I've been reading a lot but cannot find an example of 2D Gaussian wave packet moving in a particular direction. I've done some of the math myself, in a 1D case, and then kind of guessed the generalization to 2D. I'd be thrilled if someone could confirm or correct the expression. This is supposed to model a free particle moving in the x axis with a fairly definite momentum:

$\Psi (x,y,t) = \frac{1}{\sqrt{\alpha + i\beta t}} \exp \left[-\dfrac{(x-vt)^2+y^2}{4(\alpha + i\beta t)} + i(kx-\omega t) \right]$

The wave function is not normalized and the constants $\alpha$ and $\beta$ are not relevant in my opinion, I could add how they relate with mass and $\hbar$ if someone thinks they're necessary.

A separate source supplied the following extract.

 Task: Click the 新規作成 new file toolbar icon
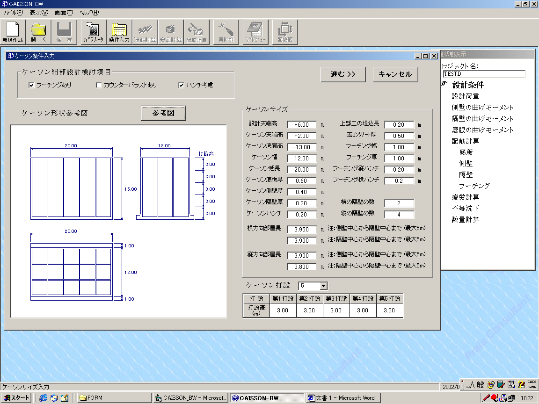pos(13,32)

Also I would like to add to the question what's the relation between $k$, $\omega$ and $v$ and what does each one represent. My guess is that $v$ is the group velocity, and you'd get the average momentum from the fourier transform of that wave function, but I'm not sure what's $k$ then. Is there any need at all to add the phasor $e^{i(kx-wt)}$, does it change anything?? The packet is going to move anyway and the amplitude is not going to change unless you add other wave functions.

Thank you very much!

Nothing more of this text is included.